Among the delights in store for them this weekend are repeats of the week’s soap operas, Bafana’s clash with Gambia, a documentary (it says here) on “the relationship between the church and religion as told through the eyes of strippers, prostitutes and academics”, and some muck called The Purge.
The latter is a film set in a future America where the authorities sanction an annual 12-hour period during which all criminal activity, including murder, is legal, and not, as suspected, the story of a dimwitted megalomaniac who single-handedly destroys a state broadcaster by ridding it of every single employee more intelligent than him (a lot, apparently).

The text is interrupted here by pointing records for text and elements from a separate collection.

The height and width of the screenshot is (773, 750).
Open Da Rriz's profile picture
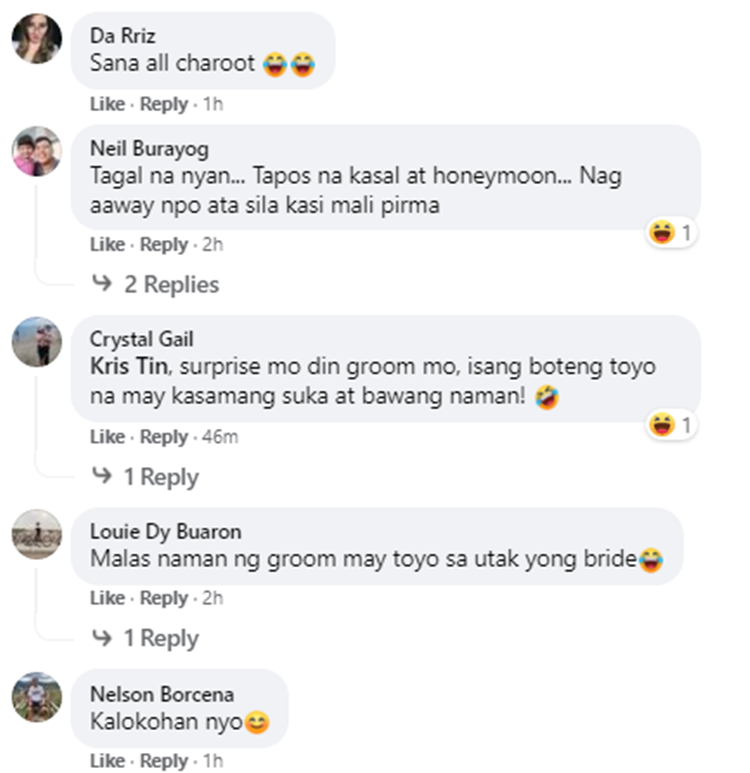37,39
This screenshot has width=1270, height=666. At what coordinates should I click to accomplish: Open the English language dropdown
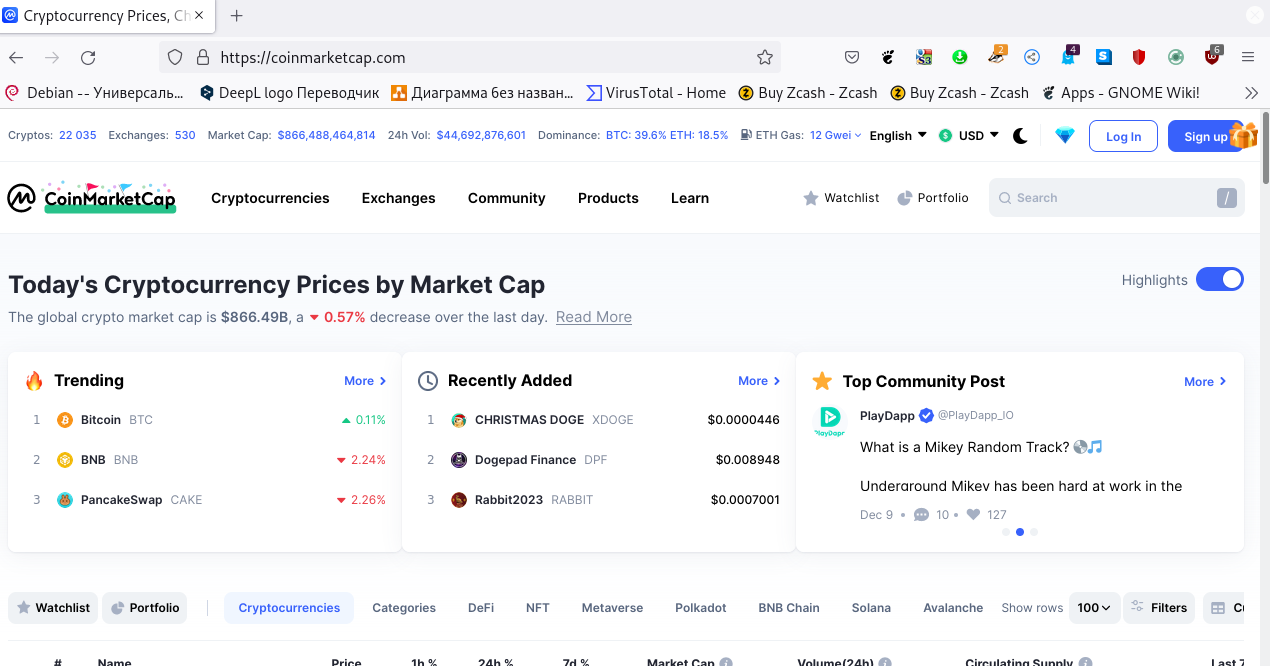click(897, 136)
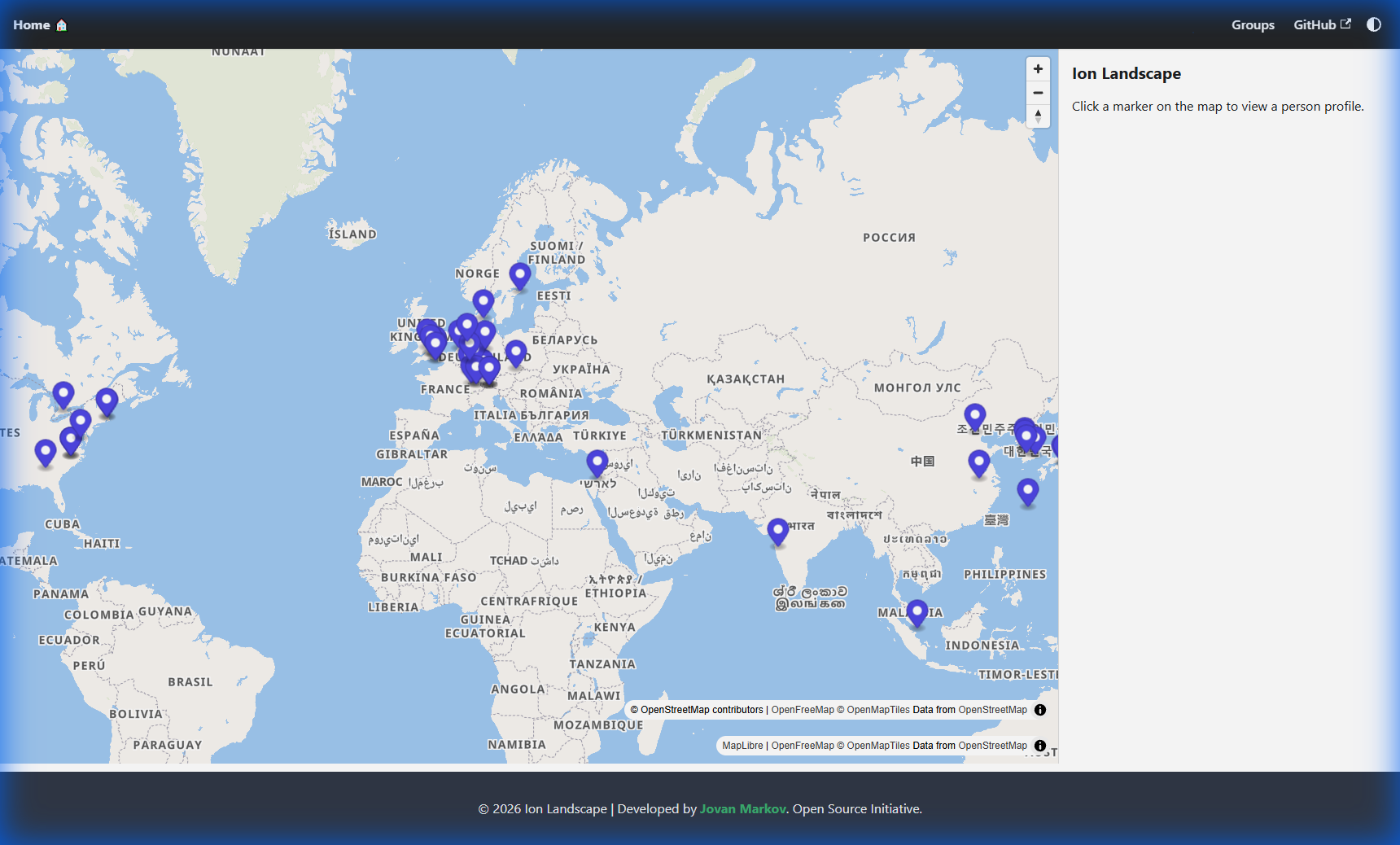Collapse the upper map attribution info icon
Image resolution: width=1400 pixels, height=845 pixels.
(1039, 710)
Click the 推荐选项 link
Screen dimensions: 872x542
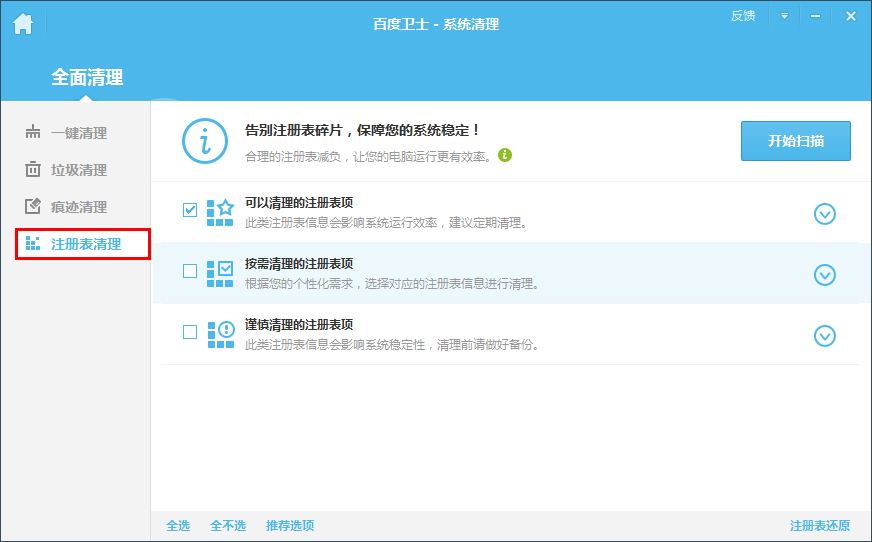click(x=290, y=526)

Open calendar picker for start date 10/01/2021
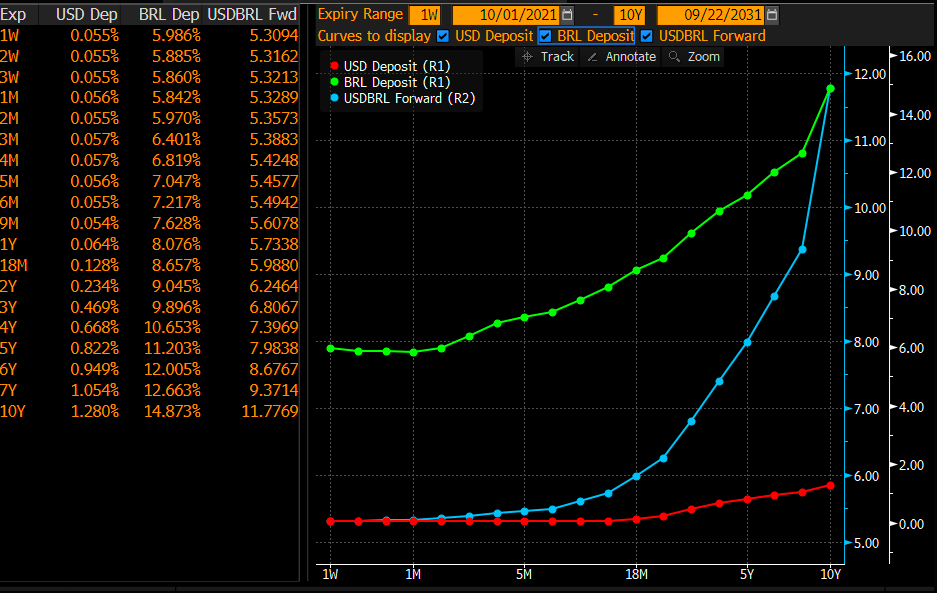pos(567,14)
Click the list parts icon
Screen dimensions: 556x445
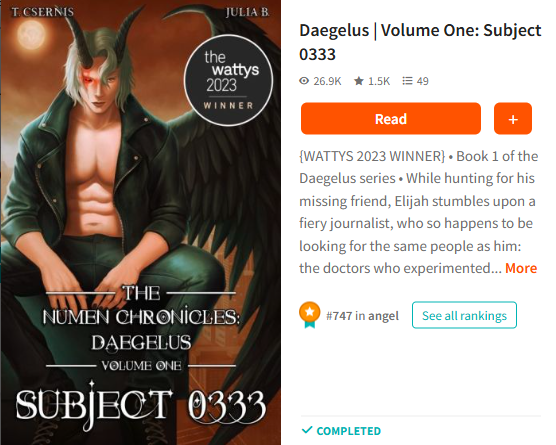tap(407, 81)
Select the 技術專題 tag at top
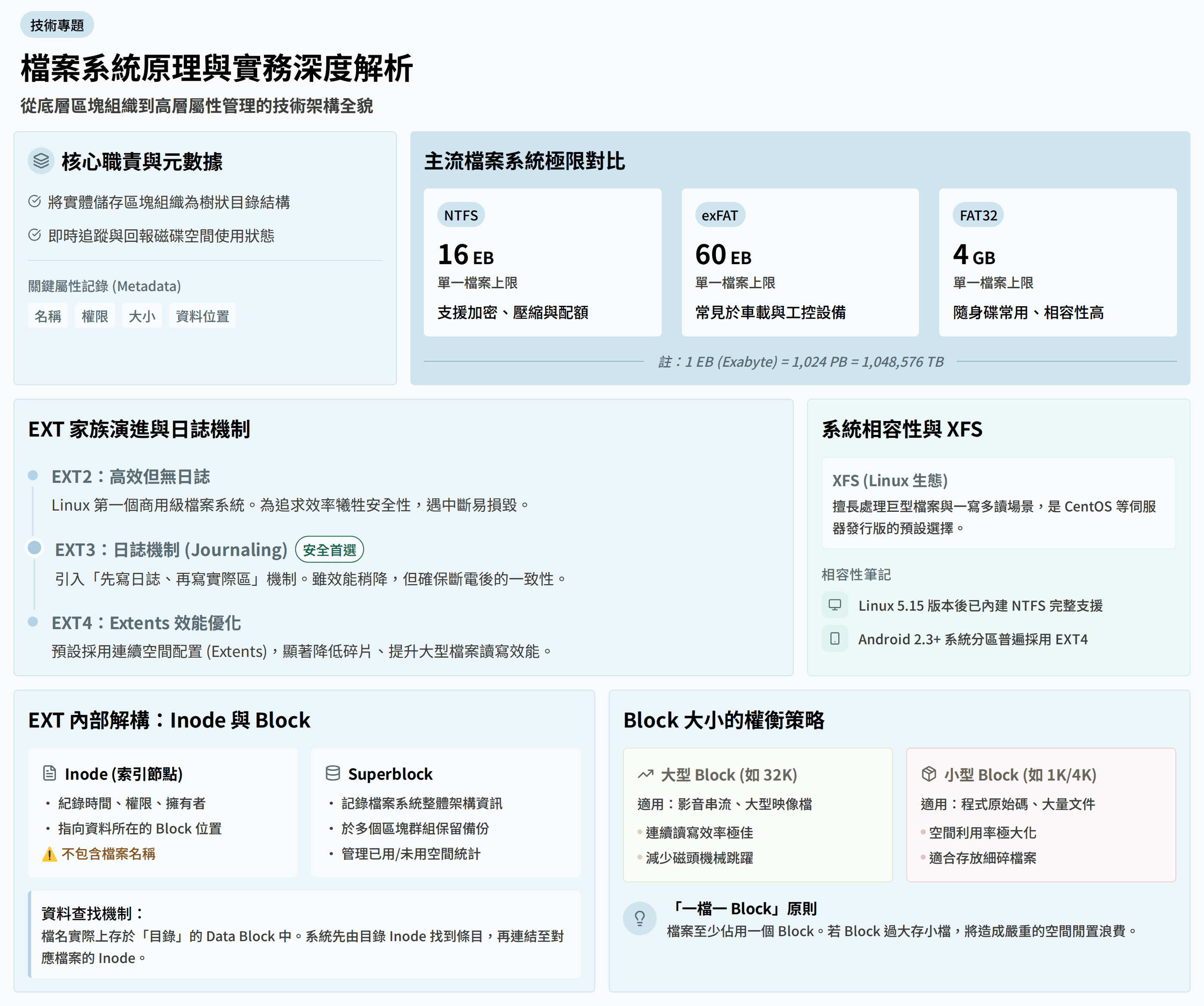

But what gripping television the latter would be. Hlaudi Motsoeneng’s continued infatuation with himself is perhaps one of the greatest romances of our time, an epic of self-love in which a childish fraudster brings down Dithering Heights in a squalid bid to steal his own heart.
Naturally, Motsoeneng can play himself. The SABC COO has a natural, innate ability to capture his own essence — to fully occupy that empty space, as it were — for the camera. As he himself has explained for the record, “I am Hlaudi Motsoeneng, baby!”
Audiences will thrill at his simpering performance as he spies his own reflection in the mirror. Sensitive viewers may want to look away at such times, for such is the intensity of what follows, but all will come away emboldened with the message that they, too, never again have to listen to anyone who knows any better.